E chegamos no Buraco-Saudade, de Ana Martins, Michele Bernadino e Rikele Ribeiro, que, de início, com fita crepe demarcam no chão o espaço teatral e estabelecem o jogo de ficção versus realidade. O palco está montado! Todas vestidas de noiva. Mulheres que “desde cedo aprenderam que era importante vestir o branco sagrado do matrimônio, só não sabiam que o vestido não era feito para seus corpos”.[1] O tema é recorrente e urgente: a solidão da mulher negra. Os desejos, os sonhos e as incompletudes dessas mulheres são tecidos através de histórias ficcionalizadas mescladas com histórias reais e memórias do que nunca se viveu. Buraco-Saudade é um experimento que lança mão da ironia e do deboche: “A deusa me livre de ter um namorado, mas quem me dera!” Três mulheres que acreditam desacreditando no amor salvador, daí o jogo que potencializa a proposta cênica via ironia e deboche. Aqui, esses dois elementos são usados também como forma estética, com total consciência de que a ferida afetiva, racial e de gênero ainda está aberta. Três personagens que tem quereres afetivos, querem se realizar, mas, e sobretudo, entendem que primeiro precisam ressignificar os seus lugares sociais como/de mulheres negras. Três Nolas Darling (acabei de assistir toda a série!) que se recriam na e pela dor,  e melhor, traçam outro devir poético- linguagem-  a partir dessa própria dor.

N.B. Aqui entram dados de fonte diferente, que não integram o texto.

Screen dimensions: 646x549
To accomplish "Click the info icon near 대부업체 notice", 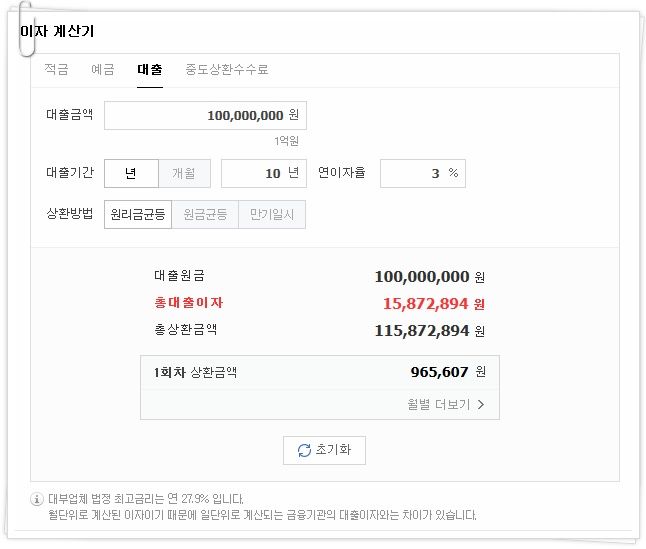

E borda-se lagartas nas borboletas dos nossos carinhos…

E assim se deu a terceira temporada!

O que esperar da quarta? Eu pessoalmente espero, nesse quilombo, deslocamentos, fissuras, equilíbrio precário, exatamente para continuarmos quilombo.

Foto: Pablo Bernardo

[1] Trecho da peça Engravidei, Pari cavalos e Aprendi a voar sem asas, de Cidinha da Silva e do grupo teatral “Os Crespos”.

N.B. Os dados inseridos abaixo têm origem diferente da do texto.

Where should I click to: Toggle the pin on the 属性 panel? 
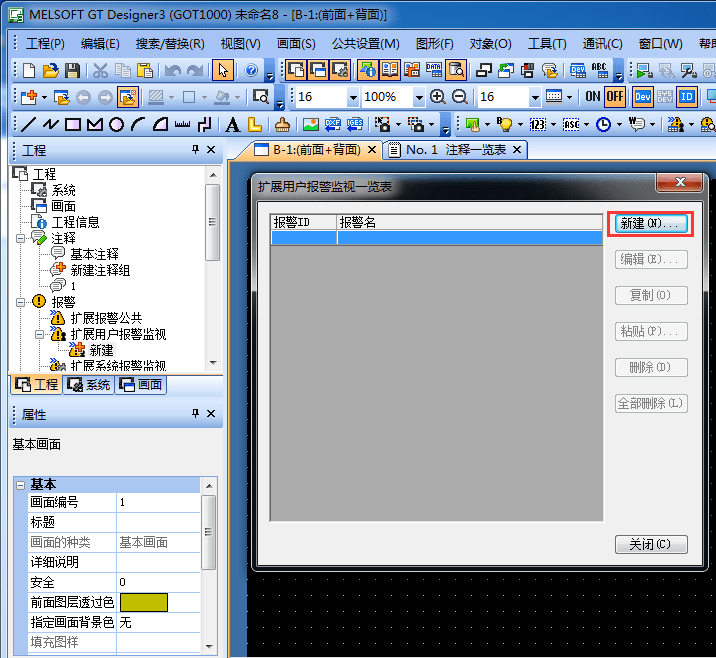coord(196,414)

Soraya Martins é Doutoranda em Literaturas de Língua Portuguesa pela Pontifícia Universidade Católica de Minas Gerais. Mestre em Teoria da Literatura pela FALE/UFMG. Graduada em Letras – Licenciatura Português e Italiano – UFMG. Formada no Teatro Universitário (TU – UFMG), cursou Semiologia do Teatro no Dipartimento di Musica e Spettecolo dell´Università di Bologna, Itália. Desde 2011, atua no cenário artístico mineiro como atriz e pesquisadora do teatro negro brasileiro. Escreve críticas teatrais para o blog Horizonte da Cena e para o projeto segundaPRETA. Tem seu currículo trabalhos realizados junto a diversas companhias, entre elas, Companhia Candongas e outras firulas, Grupo do Beco, Caixa de Fósforos e, atualmente, trabalha com o Grupo Espanca.